Jam pada pojok dekstop komputer menunjukkan pukul 1 dini hari. Pak dosen sedang tertidur pulas di ruang tengah. Hanya menyisakan saya dan Mas Rudi yang masih terjaga. Dengkuran pak dosen cukup kuat dan nyaring bunyinya. Saya dan Mas Rudi tak banyak berbincang malam itu. Melihat ia fokus dalam menuntaskan tugas, saya juga menutupi kuping dengan handsfree. Seolah kami memberikan sinyal bahwa tak perlu banyak omong dan cepat selesaikan bagian masing-masing.
Sepertiga Malam
Pukul 2 dini hari, akhirnya tugas telah selesai, bingo! Masih ada waktu kurang lebih 3 jam sebelum subuh. Saya selesai lebih cepat 10 menit dari Mas Rudi. Setelah itu karena cukup penat memandang layar laptop selama 5 jam, maka kami putuskan untuk segera tidur. Tak ada hal yang istimewa dari sebuah laboratorium kampus. Tak ada kasur ataupun selimut. Saya membawa sarung khusus dari kos dan menggunakan tas yang berfungsi sebagai bantal. Dengan beralaskan kardus bekas, Mas Rudi mulai mematikan lampu lab.
Semuanya berawal dari sini. Pada 5 menit awal saya memejamkan mata, feeling saya tak begitu menyenangkan. AC yang masih dinyalakan dalam ruangan membuat saya merasa cukup kedinginan.
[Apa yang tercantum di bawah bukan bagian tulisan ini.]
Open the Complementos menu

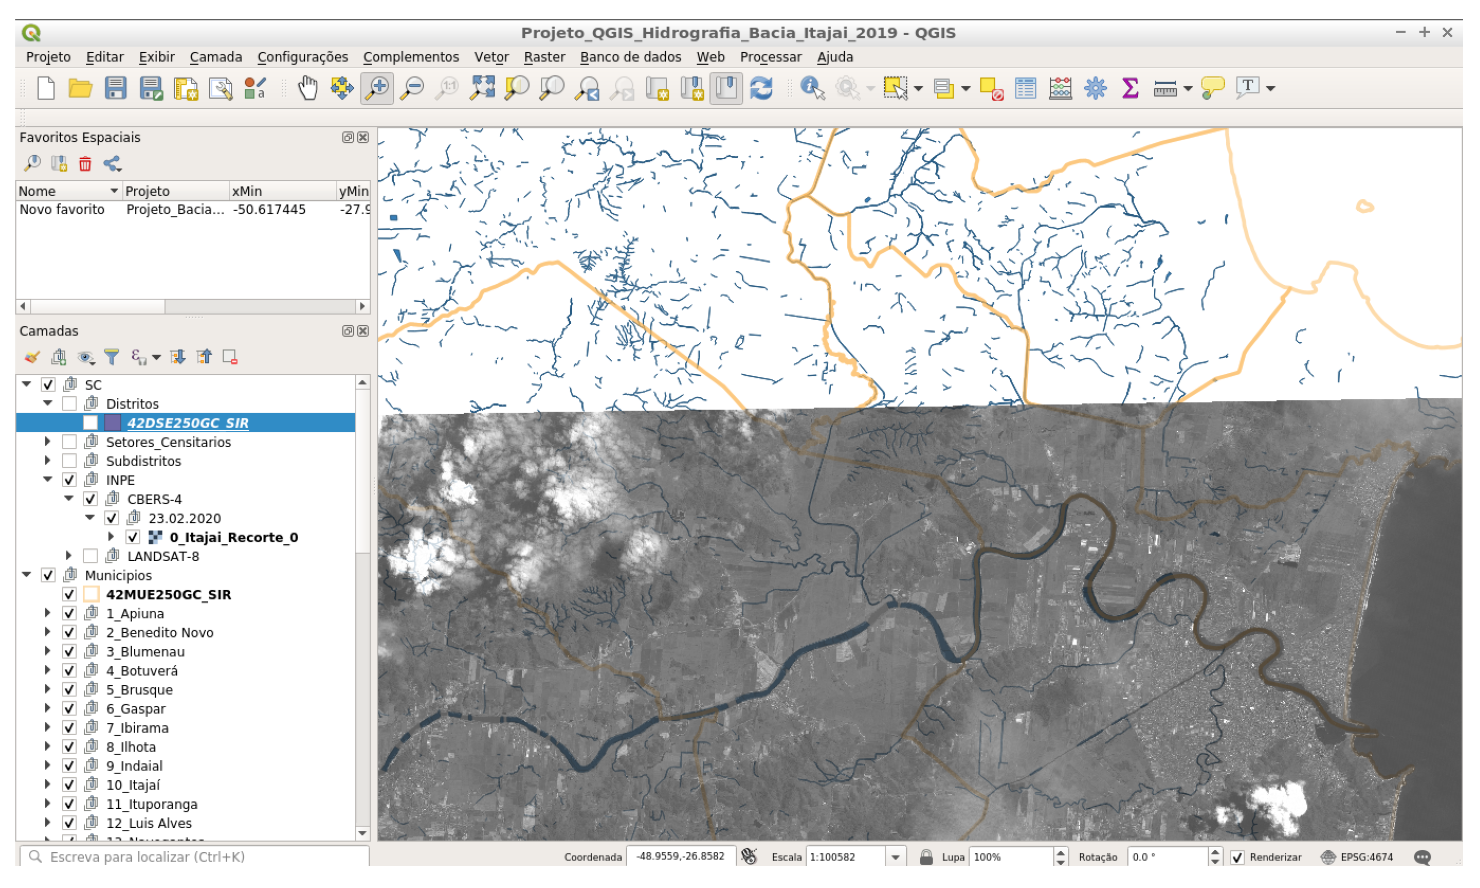pos(410,57)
Alas kardus dan dinginnya lantai jadi kombinasi yang tak bersahabat buat tubuh saya.
Sialnya, suara dari lab sebelah membuat saya semakin sulit untuk memejamkan mata. Nampak begitu ramai, suaranya seolah-olah seperti ada orang yang memindahkan barang. Suara gesekan besi dengan lantai, diikuti oleh suara derap langkah kaki. “Sialan, sudah malam masih saja sibuk” Umpat saya dalam hati kala itu.
Sudah 20 menit berlalu dan saya masih belum dapat tertidur. Susah rasanya karena suhu dingin dan ramainya lab sebelah. Ditambah, aduhai sial pak dosen masih tetap tidur sambil mendengkur dengan kerasnya. Biasanya, saya mengakali suara berisik dengan tidur memakai handsfree. Lagu-lagu mellow dan akustikan berasa pas untuk membuai kesadaran saya menuju mimpi ke dalam buaian pulau kapuk. Namun ruangan terlalu gelap dan dingin, membuat saya malas untuk sekedar bergerak dan mengambil handfree yang ada di meja tempat saya bertugas tadi.
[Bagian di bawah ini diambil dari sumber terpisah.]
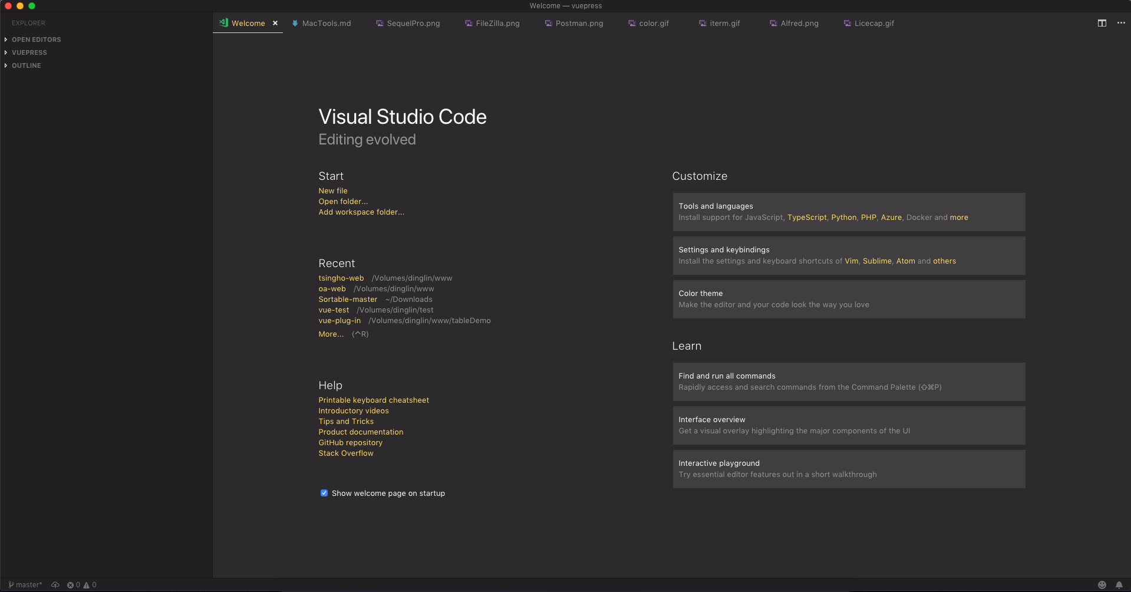The height and width of the screenshot is (592, 1131).
Task: Open the tsingho-web recent project
Action: click(341, 278)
Tapi tunggu dulu, ini aneh. Suara berisik dari lab sebelah tak kunjung berhenti. Dalam beberapa momen, justru terasa makin ramai saja. Kejanggalan lainnya adalah tak ada suara manusia. Biasanya, dalam kondisi sehening apapun. Apabila langkah dan gerakan terdengar, maka sayup-sayup suara manusia pasti akan mengiringi. Namun kali ini tak ada! Keparat, rasa kantuk saya yang mulai datang, sontak hilang tak berbekas!
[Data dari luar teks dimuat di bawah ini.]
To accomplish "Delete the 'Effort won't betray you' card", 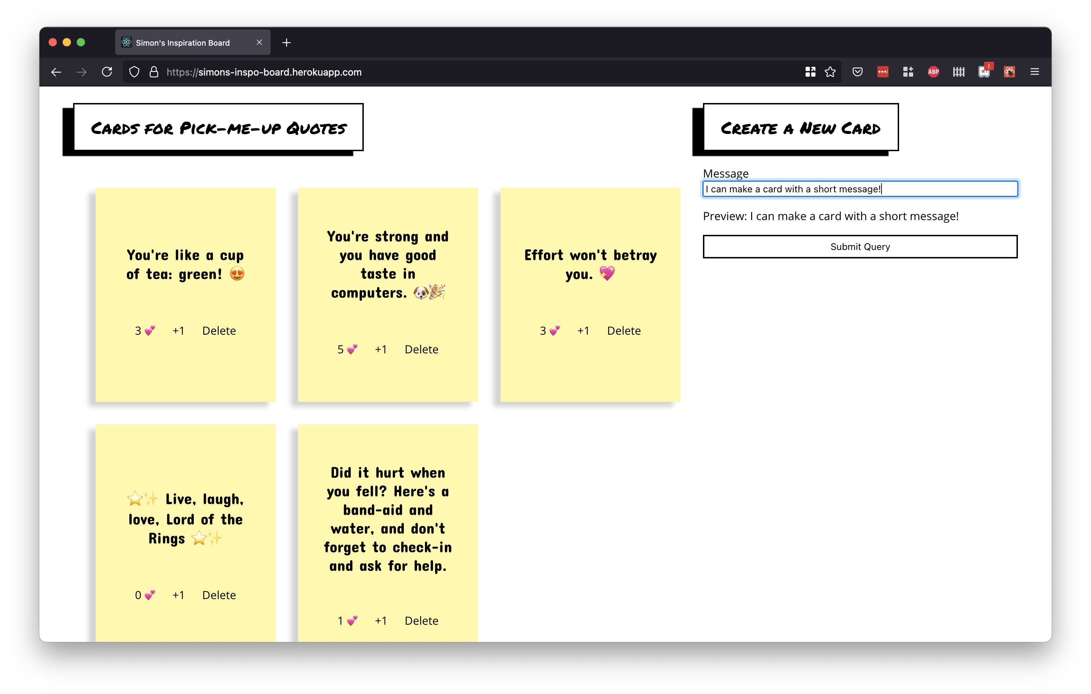I will 623,331.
Saya pun mulai berdoa dan saya ulangi berkali-kali. Saking cepatnya saya berdoa mungkin orang akan susah membedakan apakah saya sedang mengucapkan ayat-ayat Tuhan atau sedang meramal nomor togel. Apesnya, ramainya lab sebelah semakin menjadi-jadi. Duh Gusti! Ini doa saya yang salah atau memang dosa saya yang terlalu menumpuk.